Meeting Mary* has probably been the most testing part of outreach for me. At the end of each day my thoughts always end up making their way back to her direction. To say my heart was stirred by this young Papua New Guinean woman is an understatement. I met Mary last week when she turned up to the ophthalmology clinic in Kikori village, although I have wanted to write about her, since then I’ve found it hard to appropriately express the way my world has shifted and the way my heart has been broken.
Each day at the ophthalmology clinic a small crowd gathered outside. I noticed Mary straight away, wearing a thick hoodie on a 28 degree day really did look conspicuous. She wore a pair of dark sunglasses, the sides of which jutted from her thin face; at certain angles you could glimpse the plum purple and raised skin around her right eye. She waited for hours at the edge of the crowd; it was only until late in the afternoon that she tentatively approached one of the nurses.
Sitting inside the clinic Mary finally removed her sunglasses. The skin around the right eye was black and purple. The eye was closed shut with swelling. I went and sat with Mary in order to fill out her patient registration form. When I asked what had happened to her eye she told me that her husband had hit her.

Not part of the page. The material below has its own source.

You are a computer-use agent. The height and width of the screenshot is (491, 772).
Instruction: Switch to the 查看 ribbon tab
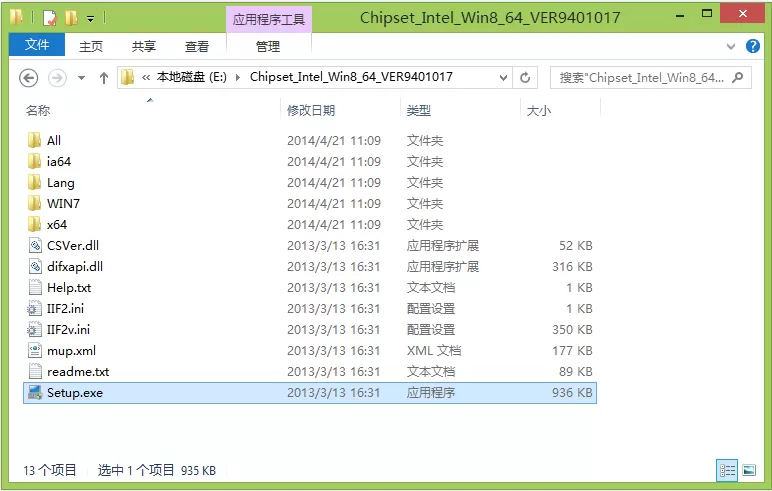click(196, 46)
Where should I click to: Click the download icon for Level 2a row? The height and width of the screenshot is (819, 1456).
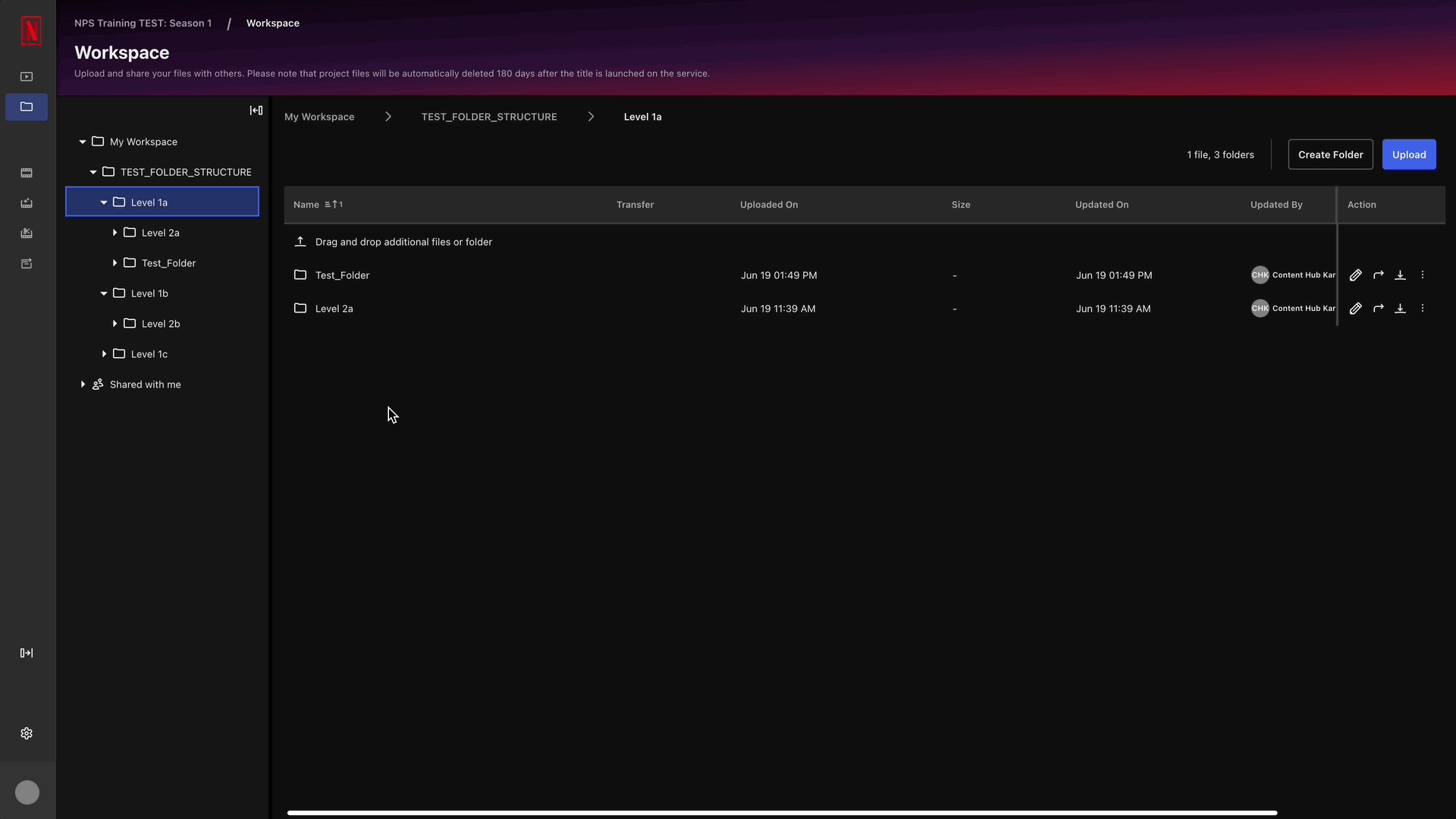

The doctor led Mary to a room in order to analyse her eye under a microscope. Although I knew that Mary had been badly hurt, I was totally unprepared for what I saw. Bill, our ophthalmologist, pried Mary’s eye open. The sclera (the white part of her eye) was a dark brown, with patches and twists of crimson red. In contrast, her pupil was a light blue. Mary had been punched so hard that her retina had been detached. She had been blinded in her right eye.
Domestic violence is prevalent in all societies. Even though I know it occurs back home in New Zealand I guess I was not particularly aware of it, with the issue always being kept behind closed doors in someway regarded as taboo. After meeting Mary I quickly learned that domestic violence is somewhat accepted within Papua New Guinea society. When I talked to a community health worker in one of villages she told me that she sees cases of domestic abuse everyday, that it is normal here and widely talked about. She explained that if a woman has not made dinner by a certain time, a “beating” can be the punishment.
Some of the male volunteers on the Medical Ship go into villages and run ‘men’s talks’, where a range of issues that are relevant in Papua New Guinea are discussed, including domestic violence. After meeting Mary, I asked if I could come along to one of the talks in order to get some perspective.
The men talked about how it is important to think before you act; that when you are overcome with anger you are no longer in control. At the end of this talk the volunteers asked if anyone had any questions or anything to add. A softly spoken man, sitting near the front of the room slowly raised his hand, “If men are the boss of the house and the woman misbehaves then how are we supposed to deal with it?” A discussion ensued about how men and women are both created equal in God’s sight, and the importance of mutual respect. It is discussions like these that can help stop the cycle of domestic abuse.
My heart has been broken after meeting Mary and with the knowledge that there are many others that are just like her. After the doctor informed Mary that she will now be permanently blind in her right eye I spent some time talking and praying with her –that she would understand her true worth, that she would know that she is beloved beyond her understanding. I guess this has become my heart for this whole outreach; that the women of Papua New Guinea will come to know their true value.